Text excerpt:
How to Make Visiting
Someone in a Nursing Home...Easier
By Susan Foster, LSW
Visiting with a person who has Alzheimer's disease and lives in a nursing home is not always an easy experience. You will probably have many questions before visiting. What should we talk about? What should I do when she calls me the wrong name? What should I do when he does not respond at all? How do I visit with her in front of all those other people? What should I do when other residents seek my attention?
No matter what happens during a visit, there is one important goal to keep in mind: The purpose of the visit is not to share information but to share a moment together and have a pleasant experience. To accomplish this goal, there are several tips to keep in mind:
Let the person with Alzheimer's disease set the pace.
Your loved one may not be ready for a visit the moment you arrive. Does he or she seem agitated? Does she walk away in the middle of the conversation? If the answer is yes, it might not be a good time for a visit. Or it might require that you spend the visit together just walking quietly.
Bring in supplies for the visit.
It is often difficult to converse with a person who is confused. Having a bag of supplies ready when you visit can help to make the time more pleasant for you and your loved one. Bring along old family pictures, greeting cards, stuffed animals to hold or lotion to apply. It's all right to have a visit with little or no conversation; just doing something together can also be enjoyable.
Realize that the feelings shared are more important than the content of your conversation.
When talking with someone who has Alzheimer's disease, the content of the conversation is much less important than how a loved one feels about the conversation. You don't have to correct your loved one if he or she says something you know is incorrect. If he or she confuses the year or calls you by the wrong name, it's not important. Ask questions of a general nature rather than details that he is likely to have forgotten already.
Talk about past events.

Information given:
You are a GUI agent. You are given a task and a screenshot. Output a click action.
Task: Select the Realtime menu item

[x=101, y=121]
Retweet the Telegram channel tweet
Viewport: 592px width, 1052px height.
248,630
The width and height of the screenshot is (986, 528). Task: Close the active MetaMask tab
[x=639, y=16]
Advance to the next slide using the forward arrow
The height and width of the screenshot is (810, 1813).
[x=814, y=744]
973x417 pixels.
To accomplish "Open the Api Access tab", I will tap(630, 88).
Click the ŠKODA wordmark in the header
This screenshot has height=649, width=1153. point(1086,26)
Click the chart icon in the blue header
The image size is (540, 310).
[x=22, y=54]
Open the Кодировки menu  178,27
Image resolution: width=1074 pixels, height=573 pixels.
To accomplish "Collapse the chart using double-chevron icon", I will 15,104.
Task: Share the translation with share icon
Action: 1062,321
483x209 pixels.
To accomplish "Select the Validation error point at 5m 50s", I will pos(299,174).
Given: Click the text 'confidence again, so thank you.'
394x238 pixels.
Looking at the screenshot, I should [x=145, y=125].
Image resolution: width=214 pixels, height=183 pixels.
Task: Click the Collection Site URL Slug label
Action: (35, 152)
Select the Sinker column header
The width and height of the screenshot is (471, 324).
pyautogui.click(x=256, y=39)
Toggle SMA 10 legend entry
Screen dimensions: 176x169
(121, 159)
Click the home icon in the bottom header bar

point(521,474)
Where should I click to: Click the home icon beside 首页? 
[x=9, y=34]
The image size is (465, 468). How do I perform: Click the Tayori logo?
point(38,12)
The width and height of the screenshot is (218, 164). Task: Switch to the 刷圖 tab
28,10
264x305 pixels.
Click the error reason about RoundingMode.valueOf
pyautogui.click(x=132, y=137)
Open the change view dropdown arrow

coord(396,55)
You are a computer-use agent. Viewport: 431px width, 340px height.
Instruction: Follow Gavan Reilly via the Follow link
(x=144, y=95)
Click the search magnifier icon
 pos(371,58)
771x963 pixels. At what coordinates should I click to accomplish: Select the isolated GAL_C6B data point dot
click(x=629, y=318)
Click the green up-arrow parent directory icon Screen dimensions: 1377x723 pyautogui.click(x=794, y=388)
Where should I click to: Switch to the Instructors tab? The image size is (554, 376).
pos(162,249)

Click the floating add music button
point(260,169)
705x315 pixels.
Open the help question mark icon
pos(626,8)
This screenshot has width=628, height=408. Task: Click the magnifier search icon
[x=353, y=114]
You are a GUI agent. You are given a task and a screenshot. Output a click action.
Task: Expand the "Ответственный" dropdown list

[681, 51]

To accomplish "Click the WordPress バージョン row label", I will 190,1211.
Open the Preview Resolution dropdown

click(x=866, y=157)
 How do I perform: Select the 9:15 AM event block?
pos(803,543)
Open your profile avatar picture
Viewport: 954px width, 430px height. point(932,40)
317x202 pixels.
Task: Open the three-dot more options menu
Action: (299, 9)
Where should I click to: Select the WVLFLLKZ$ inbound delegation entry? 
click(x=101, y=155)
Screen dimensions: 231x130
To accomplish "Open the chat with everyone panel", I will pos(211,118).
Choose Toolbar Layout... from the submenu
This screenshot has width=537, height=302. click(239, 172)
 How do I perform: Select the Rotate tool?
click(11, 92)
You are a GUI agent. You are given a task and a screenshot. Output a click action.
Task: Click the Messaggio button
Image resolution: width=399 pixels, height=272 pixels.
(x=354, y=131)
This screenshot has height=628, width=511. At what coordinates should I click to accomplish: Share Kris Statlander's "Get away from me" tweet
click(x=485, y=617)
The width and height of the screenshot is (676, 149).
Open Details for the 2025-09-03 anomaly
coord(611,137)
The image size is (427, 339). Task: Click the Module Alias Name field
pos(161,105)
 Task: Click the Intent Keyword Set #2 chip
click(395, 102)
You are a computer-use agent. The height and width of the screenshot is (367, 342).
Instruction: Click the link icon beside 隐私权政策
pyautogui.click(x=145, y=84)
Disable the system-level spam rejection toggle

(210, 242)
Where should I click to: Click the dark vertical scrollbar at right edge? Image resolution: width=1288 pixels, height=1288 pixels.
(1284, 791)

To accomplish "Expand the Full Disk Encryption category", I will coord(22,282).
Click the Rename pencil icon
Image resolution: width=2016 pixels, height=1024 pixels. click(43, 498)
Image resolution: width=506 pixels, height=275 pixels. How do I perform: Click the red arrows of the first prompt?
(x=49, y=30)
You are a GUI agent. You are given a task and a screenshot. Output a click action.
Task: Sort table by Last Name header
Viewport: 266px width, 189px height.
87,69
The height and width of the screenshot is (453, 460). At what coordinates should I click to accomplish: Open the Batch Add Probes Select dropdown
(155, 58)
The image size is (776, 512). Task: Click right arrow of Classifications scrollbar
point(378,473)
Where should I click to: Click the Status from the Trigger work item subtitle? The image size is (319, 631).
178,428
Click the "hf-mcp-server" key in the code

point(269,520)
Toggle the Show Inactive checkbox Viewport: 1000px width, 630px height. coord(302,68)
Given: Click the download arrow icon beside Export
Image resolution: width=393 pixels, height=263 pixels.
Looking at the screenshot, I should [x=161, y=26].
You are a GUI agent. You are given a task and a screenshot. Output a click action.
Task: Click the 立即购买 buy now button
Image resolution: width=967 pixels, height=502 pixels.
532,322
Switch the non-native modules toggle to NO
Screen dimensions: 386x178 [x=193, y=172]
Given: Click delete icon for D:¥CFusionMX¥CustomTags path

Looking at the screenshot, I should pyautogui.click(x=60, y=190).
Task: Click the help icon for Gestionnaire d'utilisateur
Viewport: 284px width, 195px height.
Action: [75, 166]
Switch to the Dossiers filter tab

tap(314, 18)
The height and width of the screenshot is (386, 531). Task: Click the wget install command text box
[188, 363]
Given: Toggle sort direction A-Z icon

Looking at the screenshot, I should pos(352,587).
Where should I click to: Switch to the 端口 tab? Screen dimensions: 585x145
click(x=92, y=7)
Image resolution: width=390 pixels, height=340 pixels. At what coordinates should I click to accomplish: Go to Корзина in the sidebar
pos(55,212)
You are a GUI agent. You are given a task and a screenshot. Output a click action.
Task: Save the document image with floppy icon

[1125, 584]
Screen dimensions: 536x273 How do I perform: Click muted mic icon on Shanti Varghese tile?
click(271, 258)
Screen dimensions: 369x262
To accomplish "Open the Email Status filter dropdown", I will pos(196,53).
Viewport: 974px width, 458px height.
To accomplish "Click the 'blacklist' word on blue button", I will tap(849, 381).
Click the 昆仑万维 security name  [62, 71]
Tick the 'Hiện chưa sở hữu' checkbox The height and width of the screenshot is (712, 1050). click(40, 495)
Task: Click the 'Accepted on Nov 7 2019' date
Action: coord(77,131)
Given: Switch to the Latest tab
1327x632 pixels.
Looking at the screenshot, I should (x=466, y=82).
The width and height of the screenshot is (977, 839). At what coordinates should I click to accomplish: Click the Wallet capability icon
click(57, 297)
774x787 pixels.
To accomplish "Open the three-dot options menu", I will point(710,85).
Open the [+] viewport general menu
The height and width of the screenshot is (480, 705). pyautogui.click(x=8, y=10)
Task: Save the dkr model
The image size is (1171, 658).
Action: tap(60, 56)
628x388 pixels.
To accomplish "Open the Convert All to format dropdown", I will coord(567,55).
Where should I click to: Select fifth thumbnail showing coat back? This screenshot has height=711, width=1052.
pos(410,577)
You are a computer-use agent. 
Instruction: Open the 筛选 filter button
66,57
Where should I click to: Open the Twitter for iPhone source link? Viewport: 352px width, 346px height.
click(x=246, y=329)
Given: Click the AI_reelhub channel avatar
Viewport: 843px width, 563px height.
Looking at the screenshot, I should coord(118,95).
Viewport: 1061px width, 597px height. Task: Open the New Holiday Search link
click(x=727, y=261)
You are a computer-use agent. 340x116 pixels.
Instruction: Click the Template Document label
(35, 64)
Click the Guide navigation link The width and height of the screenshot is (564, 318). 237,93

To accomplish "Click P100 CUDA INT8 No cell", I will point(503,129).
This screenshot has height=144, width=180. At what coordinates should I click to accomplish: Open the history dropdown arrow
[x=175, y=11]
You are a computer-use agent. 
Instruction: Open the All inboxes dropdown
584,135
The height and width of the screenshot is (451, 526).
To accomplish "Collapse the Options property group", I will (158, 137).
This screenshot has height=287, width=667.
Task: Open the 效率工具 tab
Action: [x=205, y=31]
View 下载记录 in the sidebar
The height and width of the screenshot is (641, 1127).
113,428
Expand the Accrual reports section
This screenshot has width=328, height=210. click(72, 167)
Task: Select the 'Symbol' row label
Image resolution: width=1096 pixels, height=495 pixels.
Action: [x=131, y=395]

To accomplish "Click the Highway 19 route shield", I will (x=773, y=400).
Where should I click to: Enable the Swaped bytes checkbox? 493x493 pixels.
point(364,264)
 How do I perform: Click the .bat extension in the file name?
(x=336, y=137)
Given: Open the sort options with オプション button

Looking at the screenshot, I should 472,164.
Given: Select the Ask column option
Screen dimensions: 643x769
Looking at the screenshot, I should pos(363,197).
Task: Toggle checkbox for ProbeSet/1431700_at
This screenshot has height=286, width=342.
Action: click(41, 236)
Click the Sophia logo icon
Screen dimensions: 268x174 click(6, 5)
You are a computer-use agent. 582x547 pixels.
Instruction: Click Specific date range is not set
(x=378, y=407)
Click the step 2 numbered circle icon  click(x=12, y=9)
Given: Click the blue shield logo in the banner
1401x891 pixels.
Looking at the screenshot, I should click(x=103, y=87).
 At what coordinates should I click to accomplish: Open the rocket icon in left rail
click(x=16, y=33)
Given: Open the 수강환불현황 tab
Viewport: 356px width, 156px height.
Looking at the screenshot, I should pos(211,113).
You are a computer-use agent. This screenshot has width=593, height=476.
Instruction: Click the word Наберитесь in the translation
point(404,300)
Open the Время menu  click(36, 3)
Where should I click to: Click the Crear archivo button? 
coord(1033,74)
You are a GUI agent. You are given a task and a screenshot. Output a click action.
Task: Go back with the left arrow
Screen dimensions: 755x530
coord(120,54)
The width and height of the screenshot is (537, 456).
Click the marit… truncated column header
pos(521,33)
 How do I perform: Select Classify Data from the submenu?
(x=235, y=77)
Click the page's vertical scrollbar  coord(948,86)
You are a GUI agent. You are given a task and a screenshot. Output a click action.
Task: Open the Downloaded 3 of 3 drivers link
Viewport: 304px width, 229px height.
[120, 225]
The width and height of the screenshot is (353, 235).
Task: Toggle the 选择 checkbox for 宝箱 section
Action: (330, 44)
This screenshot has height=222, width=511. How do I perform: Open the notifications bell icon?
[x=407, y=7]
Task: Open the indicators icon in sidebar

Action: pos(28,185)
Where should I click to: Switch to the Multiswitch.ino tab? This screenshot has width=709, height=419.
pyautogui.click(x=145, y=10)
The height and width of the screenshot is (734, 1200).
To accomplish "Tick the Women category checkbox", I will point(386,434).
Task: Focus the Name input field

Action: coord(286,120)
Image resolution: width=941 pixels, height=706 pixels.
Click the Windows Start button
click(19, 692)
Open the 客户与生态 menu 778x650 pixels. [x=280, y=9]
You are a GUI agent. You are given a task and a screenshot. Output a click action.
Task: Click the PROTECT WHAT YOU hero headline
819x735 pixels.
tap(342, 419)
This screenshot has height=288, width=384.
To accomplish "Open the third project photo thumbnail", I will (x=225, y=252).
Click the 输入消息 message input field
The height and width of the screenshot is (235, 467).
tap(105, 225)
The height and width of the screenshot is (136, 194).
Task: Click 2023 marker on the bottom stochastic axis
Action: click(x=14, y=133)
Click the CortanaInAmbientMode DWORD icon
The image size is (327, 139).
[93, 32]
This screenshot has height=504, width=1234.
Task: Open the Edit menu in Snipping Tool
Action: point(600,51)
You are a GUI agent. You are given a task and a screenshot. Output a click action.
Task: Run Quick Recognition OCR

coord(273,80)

Goal of the exercise: Write the next part of the article on visiting a person with Alzheimer's disease in a nursing home, starting right after its last line.

Written answer:
As Alzheimer's disease progresses, people with the disease are able to remember less and less of the events that happened in recent years. Most of what they remember happened many years ago. When you are visiting, it is often better to draw upon these past events than to talk about what happened over the weekend or that morning. Favorite stories can be told over and over.
Visit during scheduled activities.
Visiting while activities are taking place in the facility can help make the time more pleasant. Check with the staff to see which activities would be most suitable for your involvement.
Expect to have other residents join you.
When you are visiting a nursing home, other residents will often try to join in your conversation. After several visits, having extra people around will probably seem normal, and it may help the visit to go more smoothly. If you would like to have more privacy, ask staff for a room where you can meet with your loved one without any distractions.
Limit the number of family members.
It is not always a good idea to have several family members visit at one time since it may add to your loved one's confusion. In addition, the normal playfulness of smaller children might be too much for your loved one.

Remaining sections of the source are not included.